Root transcriptional responses of two melon genotypes with contrasting resistance to Monosporascus cannonballus (Pollack et Uecker) infection
1 Institute for the Conservation and Breeding of the Agricultural Biodiversity, Universitat Politècnica de València (COMAV-UPV), Camino de Vera s/n, 46022, Valencia, Spain
2 Instituto Valenciano de Investigaciones Agrarias (IVIA), Carretera Moncada-Náquera km 4.5, 46113, Moncada, Valencia, Spain
3 School of Plant Biology, University of Western Australia, 35 Stirling Highway, Crawley, 6009, WA, Australia
BMC Genomics 2012, 13:601 doi:10.1186/1471-2164-13-601Published: 8 November 2012
Monosporascus cannonballus is the main causal agent of melon vine decline disease. Several studies have been carried out mainly focused on the study of the penetration of this pathogen into melon roots, the evaluation of symptoms severity on infected roots, and screening assays for breeding programs. However, a detailed molecular view on the early interaction between M. cannonballus and melon roots in either susceptible or resistant genotypes is lacking. In the present study, we used a melon oligo-based microarray to investigate the gene expression responses of two melon genotypes, Cucumis melo ‘Piel de sapo’ (‘PS’) and C. melo ‘Pat 81’, with contrasting resistance to the disease. This study was carried out at 1 and 3 days after infection (DPI) by M. cannonballus.

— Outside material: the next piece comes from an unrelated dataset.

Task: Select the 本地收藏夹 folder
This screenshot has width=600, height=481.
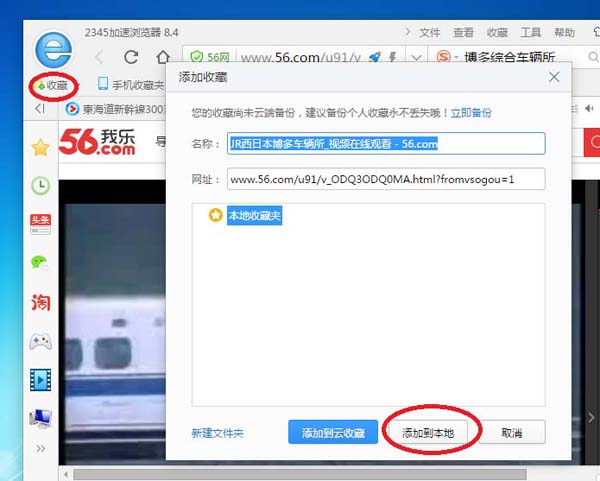Action: point(254,216)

Our results indicate a dissimilar behavior of the susceptible vs. the resistant genotypes from 1 to 3 DPI. ‘PS’ responded with a more rapid infection response than ‘Pat 81’ at 1 DPI. At 3 DPI the total number of differentially expressed genes identified in ‘PS’ declined from 451 to 359, while the total number of differentially expressed transcripts in ‘Pat 81’ increased from 187 to 849. Several deregulated transcripts coded for components of Ca2+ and jasmonic acid (JA) signalling pathways, as well as for other proteins related to defence mechanisms. Transcriptional differences in the activation of the JA-mediated response in ‘Pat 81’ compared to ‘PS’ suggested that JA response might be partially responsible for their observed differences in resistance.
As a result of this study we have identified for the first time a set of candidate genes involved in the root response to the infection of the pathogen causing melon vine decline. This information is useful for understanding the disease progression and resistance mechanisms few days after inoculation.